United States District Court, D. Vermont

May 8, 2018

Felipe Accioly Vieira, Plaintiff,
Anthony Korda, The Korda Law Firm, Defendants.

          OPINION AND ORDER (DOC. 6)


         On August 25, 2017, Plaintiff Felipe Accioly Vieira filed the present civil action in this Court, bringing seven counts against Defendants Anthony Korda, Esq., and the Korda Law Firm (the Firm). (Doc. 1 at 10-18, ¶¶ 66-111.) The gravamen of these claims is that Korda and his law firm failed to adequately represent and advise Vieira while he sought, under the EB-5 Immigrant Investor Program administered by U.S. Citizenship and Immigration Services (USCIS), to secure permanent residency in the United States by investing in Jay Peak in Jay, Vermont. (See generally Doc. 1.) Based on these purported failures, Vieira seeks total damages in excess of $2, 000, 000 and such other relief as this Court deems proper. (Id. at 18, ¶ 9.)

         Presently before the Court is a Motion to Dismiss Case for Lack of Jurisdiction jointly filed by Korda and the Firm pursuant to Fed.R.Civ.P. 12(b)(2). (Doc. 6.) In their Motion, Korda and the Firm argue that this Court lacks personal jurisdiction because Korda “practices federal immigration law, handled outside of Vermont, without reference to Vermont law” and because Korda's representation of Vieira was limited to preparing Vieira's EB-5 application. (Id. at 3.) Vieira opposes the Motion, asserting that all aspects of Vieira's representation involved Vermont and that Korda benefited from an ongoing business relationship with Jay Peak. (Doc. 17 at 1-2.)
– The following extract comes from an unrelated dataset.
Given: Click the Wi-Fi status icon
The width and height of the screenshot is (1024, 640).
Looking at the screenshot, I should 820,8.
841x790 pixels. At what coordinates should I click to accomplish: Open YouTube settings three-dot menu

         Concluding that Vieira's Complaint fails to plausibly allege that Korda and the Firm had sufficient contacts with Vermont, this Court lacks personal jurisdiction over Korda and the Firm. Rather than dismissing the action without prejudice, however, the Court concludes that the interests of justice warrant transfer of this case; thus, Defendants' Motion to Dismiss for Lack of Jurisdiction (Doc. 6) is DENIED and the Clerk of Court shall TRANSFER this case to the United States District Court for the Middle District of Florida.

         Factual Background

         The following background is drawn from the allegations in Vieira's Complaint (Doc. 1), the Motion to Dismiss Case for Lack of Jurisdiction jointly filed by Korda and the Firm (Doc. 6), the parties' responses to this Motion (Docs. 17, 23), and the documents and affidavits accompanying the parties' filings. (Docs. 6-1-6-3; Docs. 17-4-17-21); see Whitaker v. Am. Telecasting, Inc., 261 F.3d 196, 208 (2d Cir. 2001) (stating that personal jurisdiction may be established through the plaintiff's “own affidavits and supporting materials” (internal quotation marks omitted)). For the purposes of deciding a Rule 12(b)(2) motion on affidavits and accompanying documents, the Court construes the allegations in the light most favorable to Vieira and resolves all doubts in his favor. Id. (internal quotation marks omitted).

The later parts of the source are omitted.